→ **TASK**:
Output every line of the listing as it stands.

*** Block opens ***

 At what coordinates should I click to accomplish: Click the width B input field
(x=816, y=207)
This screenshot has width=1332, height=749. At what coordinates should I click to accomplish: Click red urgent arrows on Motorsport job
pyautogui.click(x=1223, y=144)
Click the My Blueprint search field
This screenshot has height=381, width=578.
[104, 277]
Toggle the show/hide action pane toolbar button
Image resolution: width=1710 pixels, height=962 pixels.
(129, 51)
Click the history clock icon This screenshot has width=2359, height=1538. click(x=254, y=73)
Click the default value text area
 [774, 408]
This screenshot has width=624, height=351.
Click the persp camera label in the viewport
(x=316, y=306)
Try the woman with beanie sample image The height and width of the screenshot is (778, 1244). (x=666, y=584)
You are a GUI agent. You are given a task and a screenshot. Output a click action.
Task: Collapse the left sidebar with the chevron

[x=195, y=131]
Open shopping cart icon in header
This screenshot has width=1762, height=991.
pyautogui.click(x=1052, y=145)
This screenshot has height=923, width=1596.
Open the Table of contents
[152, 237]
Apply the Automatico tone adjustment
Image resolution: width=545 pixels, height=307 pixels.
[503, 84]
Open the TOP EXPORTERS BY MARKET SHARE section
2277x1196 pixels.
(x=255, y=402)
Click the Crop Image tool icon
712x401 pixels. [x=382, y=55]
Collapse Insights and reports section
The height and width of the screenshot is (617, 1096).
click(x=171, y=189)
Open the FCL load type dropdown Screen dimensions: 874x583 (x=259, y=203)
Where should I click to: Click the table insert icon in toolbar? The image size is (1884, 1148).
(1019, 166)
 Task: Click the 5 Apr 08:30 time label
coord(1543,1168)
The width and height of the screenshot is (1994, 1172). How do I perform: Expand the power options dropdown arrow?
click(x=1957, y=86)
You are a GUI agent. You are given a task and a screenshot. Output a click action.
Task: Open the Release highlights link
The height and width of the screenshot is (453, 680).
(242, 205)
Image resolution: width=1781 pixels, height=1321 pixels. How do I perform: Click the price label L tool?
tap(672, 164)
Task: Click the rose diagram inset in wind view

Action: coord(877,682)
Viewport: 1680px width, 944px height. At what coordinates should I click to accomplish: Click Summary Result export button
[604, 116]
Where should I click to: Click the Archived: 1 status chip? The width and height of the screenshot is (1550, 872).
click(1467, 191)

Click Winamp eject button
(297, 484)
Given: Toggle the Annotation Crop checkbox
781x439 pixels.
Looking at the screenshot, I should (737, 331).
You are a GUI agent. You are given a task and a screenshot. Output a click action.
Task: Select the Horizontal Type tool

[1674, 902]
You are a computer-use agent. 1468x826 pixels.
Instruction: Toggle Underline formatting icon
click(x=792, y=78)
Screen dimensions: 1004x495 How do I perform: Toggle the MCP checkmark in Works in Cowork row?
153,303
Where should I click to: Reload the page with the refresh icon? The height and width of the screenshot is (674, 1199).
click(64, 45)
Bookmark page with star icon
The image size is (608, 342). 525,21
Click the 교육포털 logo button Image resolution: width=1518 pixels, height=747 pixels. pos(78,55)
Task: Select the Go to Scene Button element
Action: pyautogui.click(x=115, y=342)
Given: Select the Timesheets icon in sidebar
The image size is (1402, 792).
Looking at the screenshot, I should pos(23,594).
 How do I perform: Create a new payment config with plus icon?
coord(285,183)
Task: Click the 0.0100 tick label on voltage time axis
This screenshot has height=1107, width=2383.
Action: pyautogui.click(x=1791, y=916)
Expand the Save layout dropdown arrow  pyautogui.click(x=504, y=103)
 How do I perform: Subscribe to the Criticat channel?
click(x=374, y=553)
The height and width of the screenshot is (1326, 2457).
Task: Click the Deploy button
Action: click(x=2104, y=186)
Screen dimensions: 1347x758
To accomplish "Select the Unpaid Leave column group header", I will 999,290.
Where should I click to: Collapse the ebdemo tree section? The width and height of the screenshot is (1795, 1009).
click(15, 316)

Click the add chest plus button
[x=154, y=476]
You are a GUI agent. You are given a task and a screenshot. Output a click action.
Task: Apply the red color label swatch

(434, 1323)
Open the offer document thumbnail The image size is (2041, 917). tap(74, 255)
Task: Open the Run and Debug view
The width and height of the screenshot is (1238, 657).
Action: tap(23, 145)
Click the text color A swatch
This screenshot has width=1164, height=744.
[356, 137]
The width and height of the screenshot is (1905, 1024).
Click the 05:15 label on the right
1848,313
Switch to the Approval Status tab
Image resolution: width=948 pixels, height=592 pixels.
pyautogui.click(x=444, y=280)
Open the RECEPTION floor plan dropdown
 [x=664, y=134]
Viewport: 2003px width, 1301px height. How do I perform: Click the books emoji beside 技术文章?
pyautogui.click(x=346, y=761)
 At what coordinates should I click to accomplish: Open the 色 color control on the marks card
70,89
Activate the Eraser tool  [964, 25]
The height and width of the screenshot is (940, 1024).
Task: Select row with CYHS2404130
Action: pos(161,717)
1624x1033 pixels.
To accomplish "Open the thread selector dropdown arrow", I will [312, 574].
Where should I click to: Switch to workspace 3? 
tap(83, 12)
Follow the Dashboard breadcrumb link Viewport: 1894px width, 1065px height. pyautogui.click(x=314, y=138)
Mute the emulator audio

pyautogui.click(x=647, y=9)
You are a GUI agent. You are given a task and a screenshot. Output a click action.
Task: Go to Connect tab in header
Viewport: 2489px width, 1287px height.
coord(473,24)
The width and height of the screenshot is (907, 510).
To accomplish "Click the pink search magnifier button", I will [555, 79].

*** Block closes ***

→ **ANSWER TO THE EXERCISE**:
 At what coordinates should I click to accomplish: Click the width B input field
(x=816, y=207)
This screenshot has width=1332, height=749. At what coordinates should I click to accomplish: Click red urgent arrows on Motorsport job
pyautogui.click(x=1223, y=144)
Click the My Blueprint search field
This screenshot has height=381, width=578.
[104, 277]
Toggle the show/hide action pane toolbar button
Image resolution: width=1710 pixels, height=962 pixels.
(129, 51)
Click the history clock icon This screenshot has width=2359, height=1538. click(x=254, y=73)
Click the default value text area
 [774, 408]
This screenshot has width=624, height=351.
Click the persp camera label in the viewport
(x=316, y=306)
Try the woman with beanie sample image The height and width of the screenshot is (778, 1244). (x=666, y=584)
You are a GUI agent. You are given a task and a screenshot. Output a click action.
Task: Collapse the left sidebar with the chevron

[x=195, y=131]
Open shopping cart icon in header
This screenshot has width=1762, height=991.
pyautogui.click(x=1052, y=145)
This screenshot has height=923, width=1596.
Open the Table of contents
[152, 237]
Apply the Automatico tone adjustment
Image resolution: width=545 pixels, height=307 pixels.
[503, 84]
Open the TOP EXPORTERS BY MARKET SHARE section
2277x1196 pixels.
(x=255, y=402)
Click the Crop Image tool icon
712x401 pixels. [x=382, y=55]
Collapse Insights and reports section
The height and width of the screenshot is (617, 1096).
click(x=171, y=189)
Open the FCL load type dropdown Screen dimensions: 874x583 (x=259, y=203)
Where should I click to: Click the table insert icon in toolbar? The image size is (1884, 1148).
(1019, 166)
 Task: Click the 5 Apr 08:30 time label
coord(1543,1168)
The width and height of the screenshot is (1994, 1172). How do I perform: Expand the power options dropdown arrow?
click(x=1957, y=86)
You are a GUI agent. You are given a task and a screenshot. Output a click action.
Task: Open the Release highlights link
The height and width of the screenshot is (453, 680).
(242, 205)
Image resolution: width=1781 pixels, height=1321 pixels. How do I perform: Click the price label L tool?
tap(672, 164)
Task: Click the rose diagram inset in wind view

Action: coord(877,682)
Viewport: 1680px width, 944px height. At what coordinates should I click to accomplish: Click Summary Result export button
[604, 116]
Where should I click to: Click the Archived: 1 status chip? The width and height of the screenshot is (1550, 872).
click(1467, 191)

Click Winamp eject button
(297, 484)
Given: Toggle the Annotation Crop checkbox
781x439 pixels.
Looking at the screenshot, I should (737, 331).
You are a GUI agent. You are given a task and a screenshot. Output a click action.
Task: Select the Horizontal Type tool

[1674, 902]
You are a computer-use agent. 1468x826 pixels.
Instruction: Toggle Underline formatting icon
click(x=792, y=78)
Screen dimensions: 1004x495 How do I perform: Toggle the MCP checkmark in Works in Cowork row?
153,303
Where should I click to: Reload the page with the refresh icon? The height and width of the screenshot is (674, 1199).
click(64, 45)
Bookmark page with star icon
The image size is (608, 342). 525,21
Click the 교육포털 logo button Image resolution: width=1518 pixels, height=747 pixels. pos(78,55)
Task: Select the Go to Scene Button element
Action: pyautogui.click(x=115, y=342)
Given: Select the Timesheets icon in sidebar
The image size is (1402, 792).
Looking at the screenshot, I should pos(23,594).
 How do I perform: Create a new payment config with plus icon?
coord(285,183)
Task: Click the 0.0100 tick label on voltage time axis
This screenshot has height=1107, width=2383.
Action: pyautogui.click(x=1791, y=916)
Expand the Save layout dropdown arrow  pyautogui.click(x=504, y=103)
 How do I perform: Subscribe to the Criticat channel?
click(x=374, y=553)
The height and width of the screenshot is (1326, 2457).
Task: Click the Deploy button
Action: click(x=2104, y=186)
Screen dimensions: 1347x758
To accomplish "Select the Unpaid Leave column group header", I will 999,290.
Where should I click to: Collapse the ebdemo tree section? The width and height of the screenshot is (1795, 1009).
click(15, 316)

Click the add chest plus button
[x=154, y=476]
You are a GUI agent. You are given a task and a screenshot. Output a click action.
Task: Apply the red color label swatch

(434, 1323)
Open the offer document thumbnail The image size is (2041, 917). tap(74, 255)
Task: Open the Run and Debug view
The width and height of the screenshot is (1238, 657).
Action: tap(23, 145)
Click the text color A swatch
This screenshot has width=1164, height=744.
[356, 137]
The width and height of the screenshot is (1905, 1024).
Click the 05:15 label on the right
1848,313
Switch to the Approval Status tab
Image resolution: width=948 pixels, height=592 pixels.
pyautogui.click(x=444, y=280)
Open the RECEPTION floor plan dropdown
 [x=664, y=134]
Viewport: 2003px width, 1301px height. How do I perform: Click the books emoji beside 技术文章?
pyautogui.click(x=346, y=761)
 At what coordinates should I click to accomplish: Open the 色 color control on the marks card
70,89
Activate the Eraser tool  [964, 25]
The height and width of the screenshot is (940, 1024).
Task: Select row with CYHS2404130
Action: pos(161,717)
1624x1033 pixels.
To accomplish "Open the thread selector dropdown arrow", I will [312, 574].
Where should I click to: Switch to workspace 3? 
tap(83, 12)
Follow the Dashboard breadcrumb link Viewport: 1894px width, 1065px height. pyautogui.click(x=314, y=138)
Mute the emulator audio

pyautogui.click(x=647, y=9)
You are a GUI agent. You are given a task and a screenshot. Output a click action.
Task: Go to Connect tab in header
Viewport: 2489px width, 1287px height.
coord(473,24)
The width and height of the screenshot is (907, 510).
To accomplish "Click the pink search magnifier button", I will [555, 79].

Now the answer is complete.